O executivo vê o quadro atual como muito grave. “Na década de 1980, chegamos a produzir 50% dos IFAs. Hoje, só produzimos 5%. Se a situação geopolítica se deteriorar na Ásia por conta da guerra, vamos acabar mendigando IFA, de pires na mão, aos Estados Unidos”, teme Andersen, que conta que a Abiquifi está tentando sensibilizar o Executivo para a questão e está dialogando com o Ministério da Saúde, o Ministério da Ciência e Tecnologia, Finep, Senai e Embrapii em busca de soluções em parceria.
A descontinuidade na produção de medicamentos de baixo custo pela indústria para investimento em produtos novos — e de maior valor — é apontada como outra causa do problema.
Anestésicos injetáveis e antibióticos, que estão entre os mais escassos na praça, são exemplos de produtos baratos que os laboratórios perdem o interesse em produzir por razões comerciais. A multinacional suíça Roche, por exemplo, encerrou a produção de dez itens entre 2018 e 2021. Entre eles, estavam cinco marcas populares para insônia, ansiedade e síndrome do pânico.

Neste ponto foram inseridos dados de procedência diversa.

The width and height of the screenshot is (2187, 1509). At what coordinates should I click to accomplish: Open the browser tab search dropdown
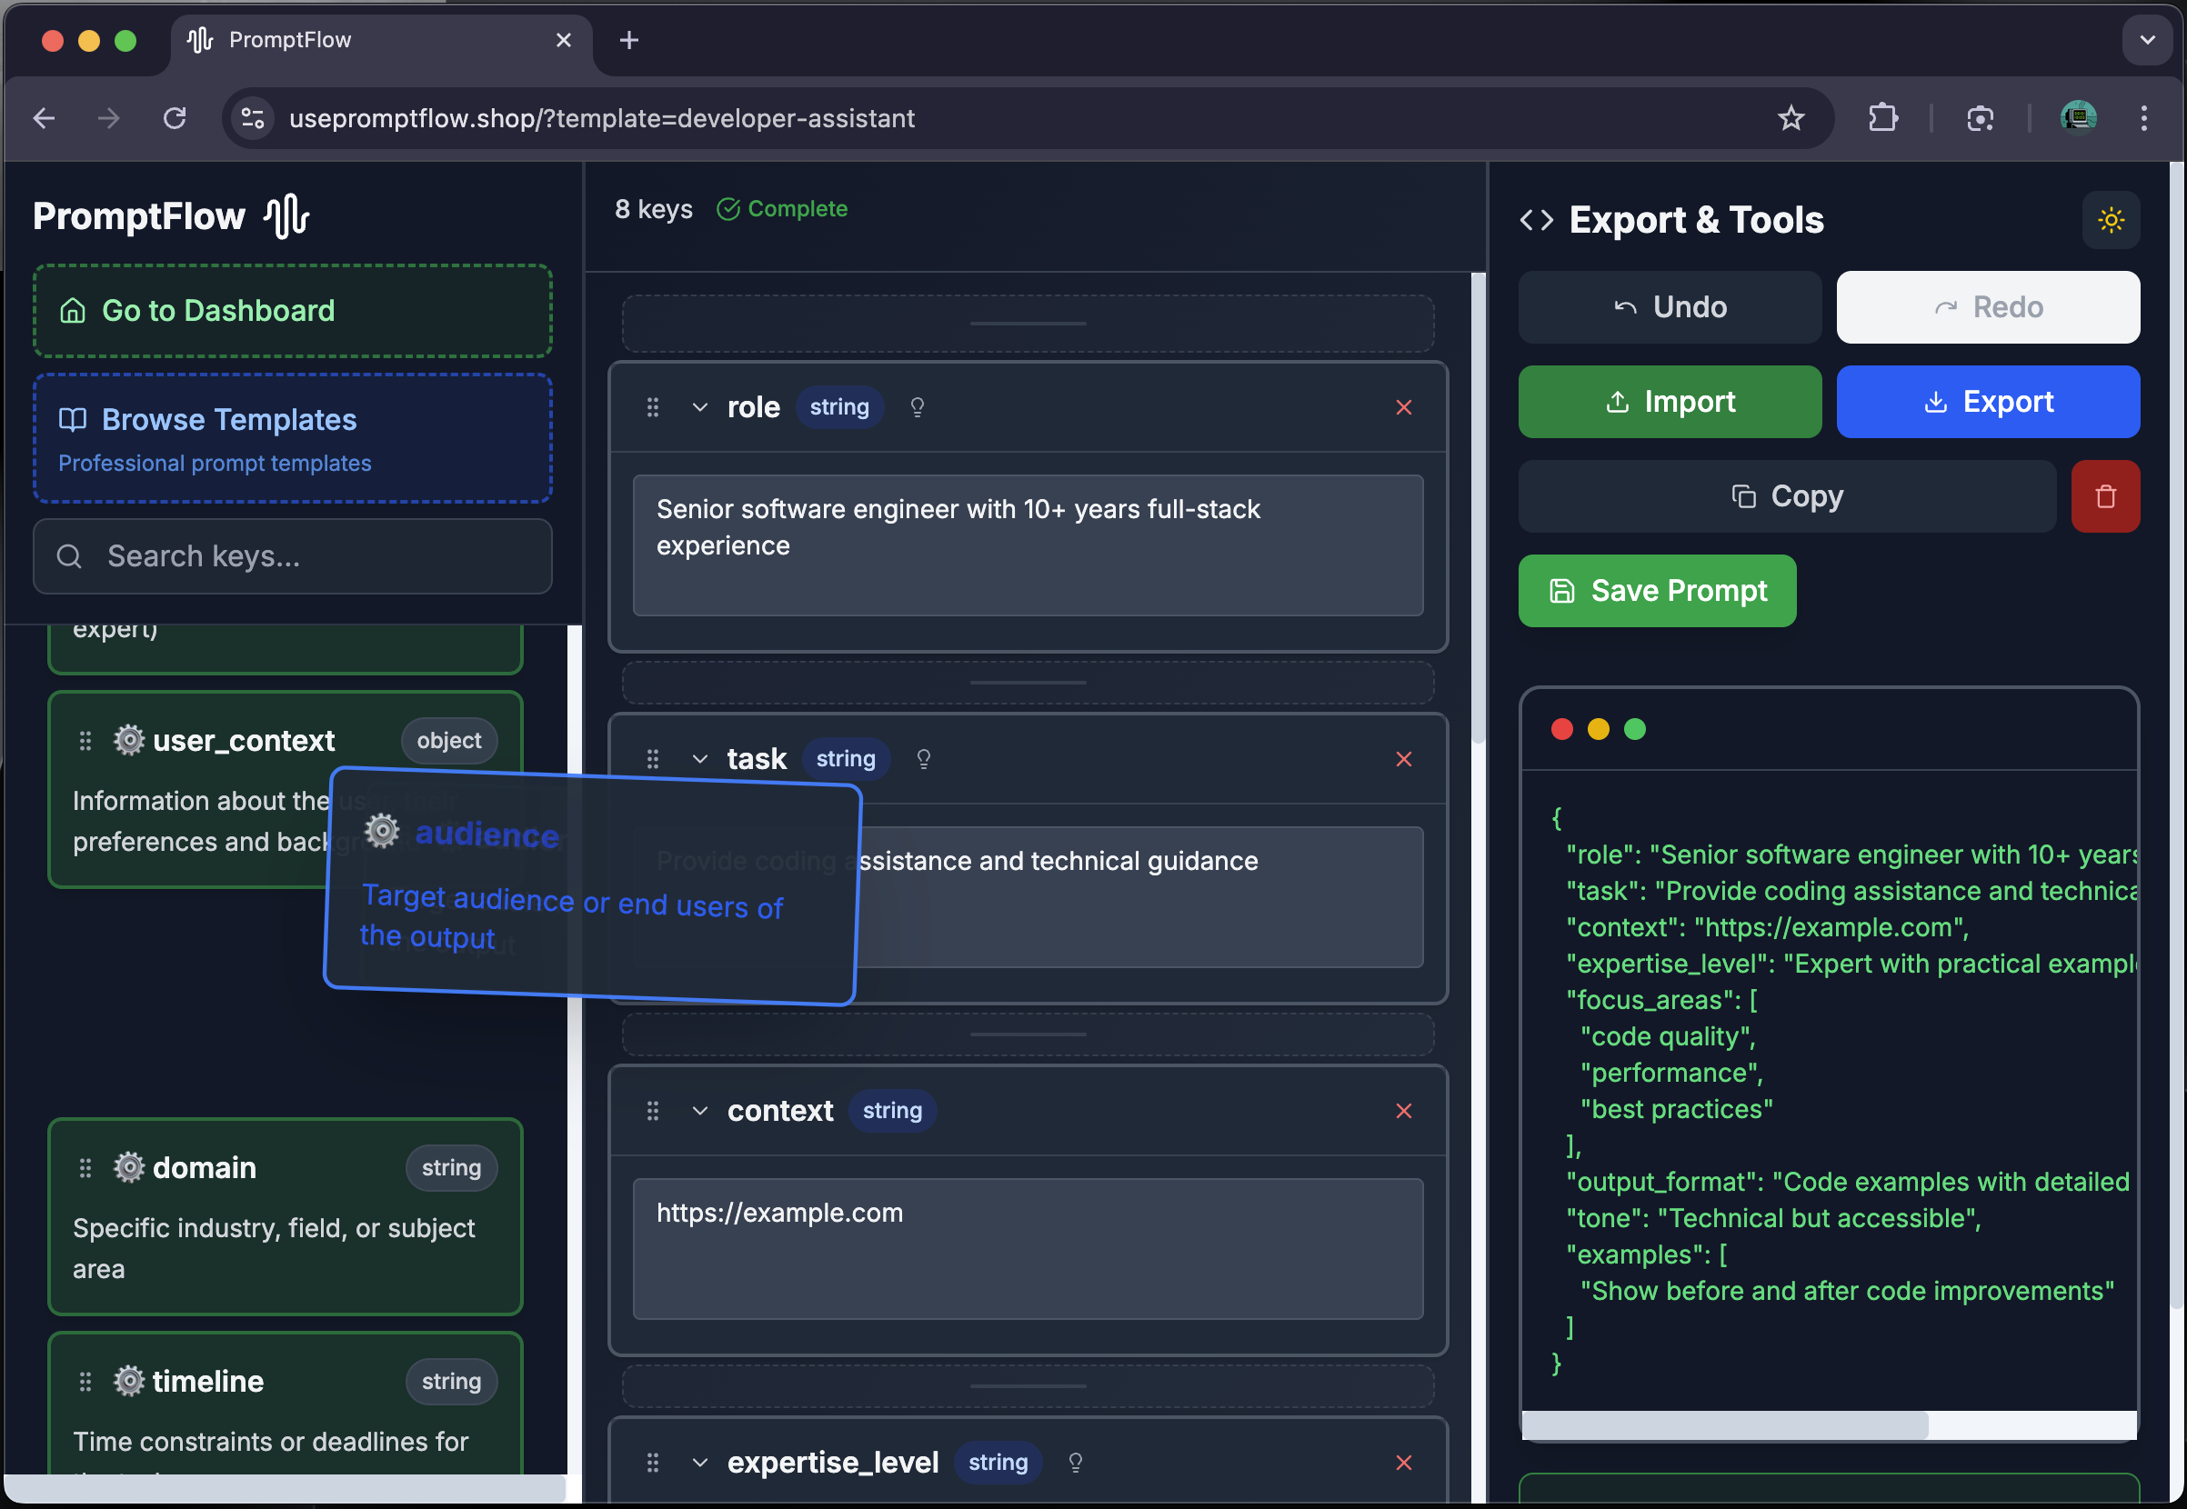pyautogui.click(x=2146, y=40)
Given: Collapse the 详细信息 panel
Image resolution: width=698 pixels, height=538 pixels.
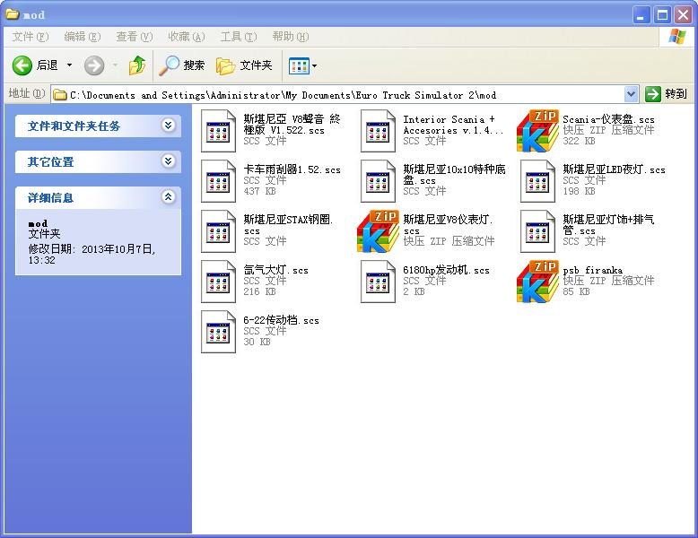Looking at the screenshot, I should (168, 197).
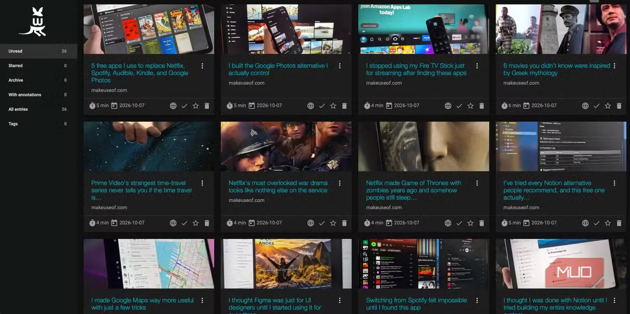Click the Netflix war drama soldier thumbnail
This screenshot has width=630, height=314.
(286, 147)
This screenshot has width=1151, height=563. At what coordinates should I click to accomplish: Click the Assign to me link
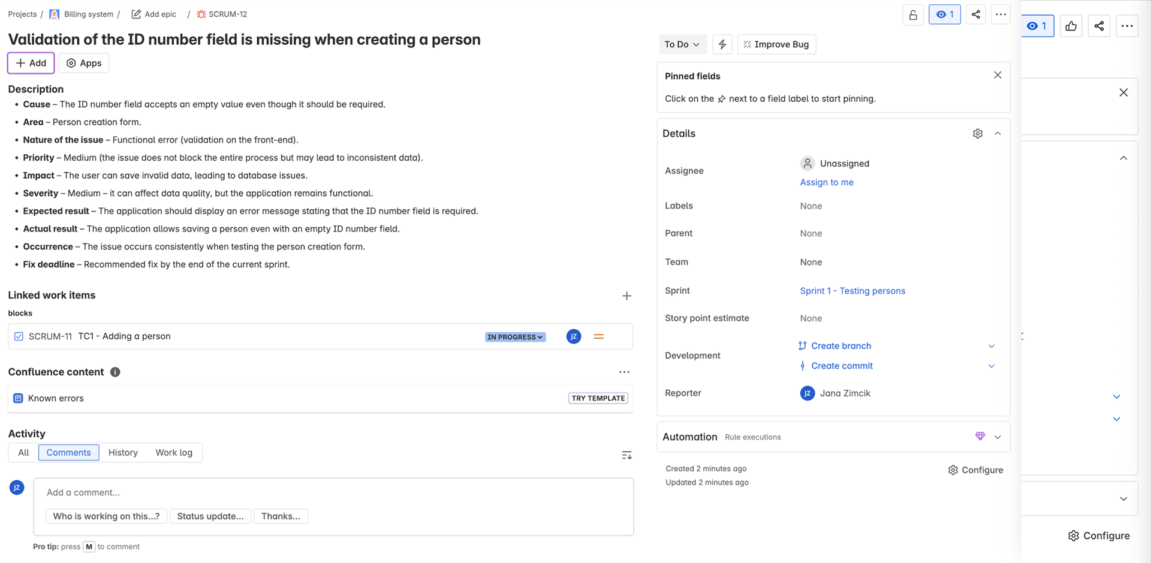click(x=826, y=182)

Em nota, a companhia informa que sua estratégia global é concentrar os esforços em produtos inovadores, de alta complexidade e baixo volume de produção. Já o laboratório goiano Teuto, que produzia 50% da dipirona injetável no país, suspendeu a fabricação em maio, alegando que o alto custo do IFA inviabilizou as operações. A produção foi paralisada por tempo indeterminado.